Dudé un momento de los hechos que Luciana me relataba y pensé que podía haber improvisado esa narración para evitar que me comprometiera con una venganza. Ante la mirada escrutadora que le dirigía, ella comprendió mi duda y en tono de apacible reproche me preguntó, mirándome francamente a los ojos, si la creía capaz de engañarme. Apenas me disculpé y Luciana siguió contándome que después de su regreso de Italia, dos años atrás, un día se encontró con La Tía; ésta, aunque ya afectada mentalmente, conservaba bastante razón para comprender los reproches que Luciana le dirigía, y llorando había pedido que la perdonara, demostrando arrepentimiento, y en prueba de esto reveló que por celos a María había cometido tal canallada.

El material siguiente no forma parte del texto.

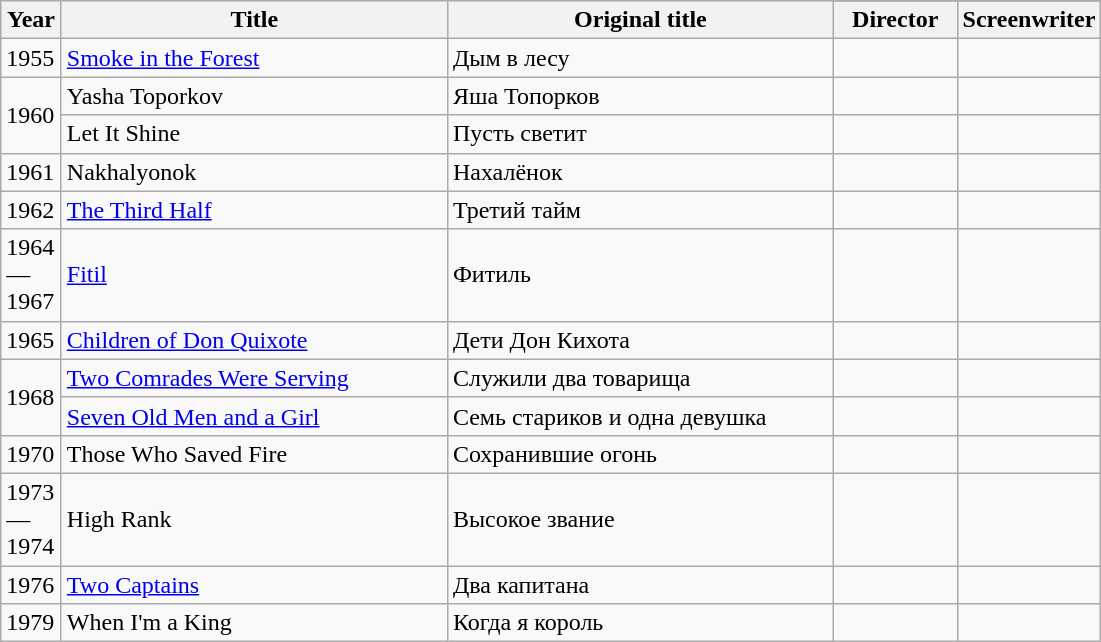
1979 (32, 623)
Fitil (254, 275)
1973—1974 (32, 519)
1961 (32, 172)
Семь стариков и одна девушка (640, 416)
When I'm a King (254, 623)
Два капитана (640, 585)
High Rank (254, 519)
Seven Old Men and a Girl (254, 416)
Высокое звание (640, 519)
1965 (32, 340)
Screenwriter (1029, 20)
Сохранившие огонь (640, 454)
Фитиль (640, 275)
Пусть светит (640, 134)
Нахалёнок (640, 172)
1962 (32, 210)
1970 (32, 454)
Two Comrades Were Serving (254, 378)
Year (32, 20)
Nakhalyonok (254, 172)
Яша Топорков (640, 96)
The Third Half (254, 210)
1964—1967 (32, 275)
Title (254, 20)
1976 (32, 585)
Третий тайм (640, 210)
Those Who Saved Fire (254, 454)
Дети Дон Кихота (640, 340)
1955 (32, 58)
Director (895, 20)
Children of Don Quixote (254, 340)
Служили два товарища (640, 378)
1968 (32, 397)
Original title (640, 20)
Smoke in the Forest (254, 58)
1960 (32, 115)
Two Captains (254, 585)
Yasha Toporkov (254, 96)
Let It Shine (254, 134)
Когда я король (640, 623)
Дым в лесу (640, 58)
Determine the (X, Y) coordinate at the center of the cell enclosing the given text.  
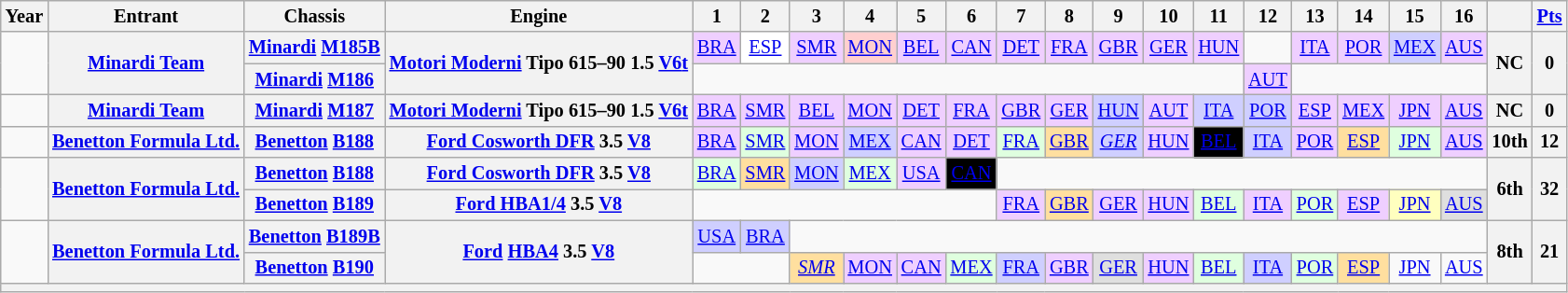
8th (1510, 252)
Benetton B189B (315, 236)
5 (921, 16)
Minardi M186 (315, 79)
Minardi M185B (315, 48)
6th (1510, 188)
4 (871, 16)
Minardi M187 (315, 110)
Benetton B190 (315, 268)
9 (1119, 16)
8 (1069, 16)
21 (1549, 252)
Year (24, 16)
Ford HBA4 3.5 V8 (539, 252)
Chassis (315, 16)
Entrant (145, 16)
7 (1021, 16)
3 (817, 16)
13 (1314, 16)
Benetton B189 (315, 204)
Ford HBA1/4 3.5 V8 (539, 204)
2 (766, 16)
11 (1218, 16)
Engine (539, 16)
10th (1510, 142)
15 (1415, 16)
16 (1464, 16)
14 (1363, 16)
1 (717, 16)
32 (1549, 188)
Pts (1549, 16)
10 (1168, 16)
6 (971, 16)
Scan for the cell matching the given text and deliver its (x, y) coordinate at center. 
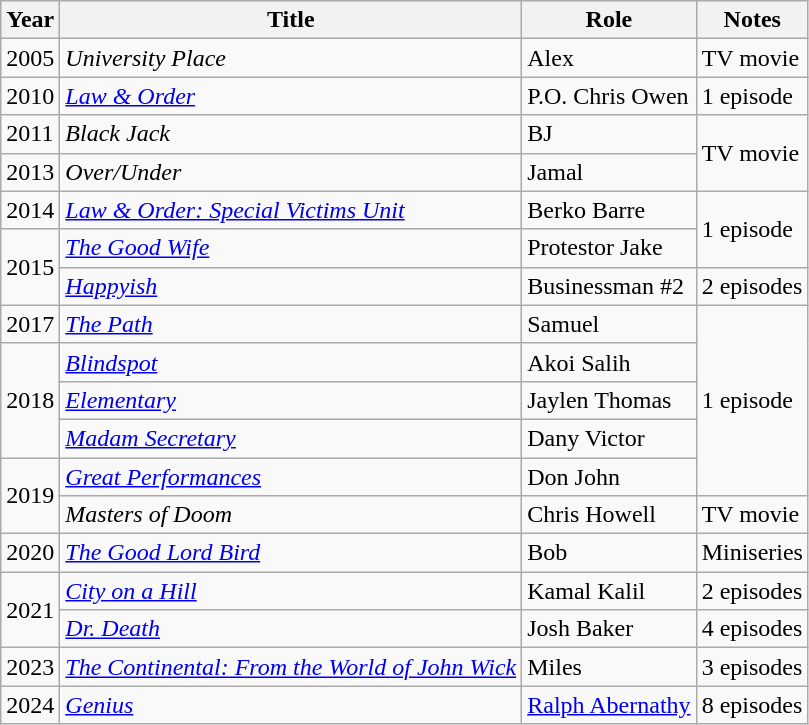
Dr. Death (291, 629)
The Continental: From the World of John Wick (291, 667)
Year (30, 20)
Miniseries (752, 553)
2021 (30, 610)
Black Jack (291, 134)
3 episodes (752, 667)
Dany Victor (609, 438)
Businessman #2 (609, 286)
2015 (30, 267)
Notes (752, 20)
Don John (609, 477)
2020 (30, 553)
City on a Hill (291, 591)
Protestor Jake (609, 248)
BJ (609, 134)
Over/Under (291, 172)
2005 (30, 58)
2017 (30, 324)
Samuel (609, 324)
2019 (30, 496)
Jaylen Thomas (609, 400)
Role (609, 20)
Josh Baker (609, 629)
Bob (609, 553)
Law & Order: Special Victims Unit (291, 210)
2018 (30, 400)
Akoi Salih (609, 362)
Law & Order (291, 96)
Masters of Doom (291, 515)
The Good Wife (291, 248)
Kamal Kalil (609, 591)
2014 (30, 210)
2023 (30, 667)
2013 (30, 172)
Alex (609, 58)
Blindspot (291, 362)
Happyish (291, 286)
8 episodes (752, 705)
Jamal (609, 172)
Title (291, 20)
4 episodes (752, 629)
Ralph Abernathy (609, 705)
2010 (30, 96)
2011 (30, 134)
Madam Secretary (291, 438)
Genius (291, 705)
University Place (291, 58)
Chris Howell (609, 515)
Elementary (291, 400)
Berko Barre (609, 210)
The Good Lord Bird (291, 553)
Miles (609, 667)
2024 (30, 705)
The Path (291, 324)
Great Performances (291, 477)
P.O. Chris Owen (609, 96)
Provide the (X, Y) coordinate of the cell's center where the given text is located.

Mi acompañante prosiguió diciéndome que el segundo abogado que me había defendido durante mi proceso, sin cobrar honorarios a mi familia y pretextando que lo hacía porque mi caso le interesaba, había sido pagado por La Tía. Quedé abrumado, hice unas cuantas preguntas más y, después de un momento de silencio, Luciana me preguntó qué pensaba hacer.

–Verla solamente –le contesté. La mano de mi amiga se tendió hacia mí al mismo tiempo que me decía:

–Temía que estos años pasados en presidio te hubieran cambiado, pero tienes los mismos buenos sentimientos que antes; te felicito de todo corazón.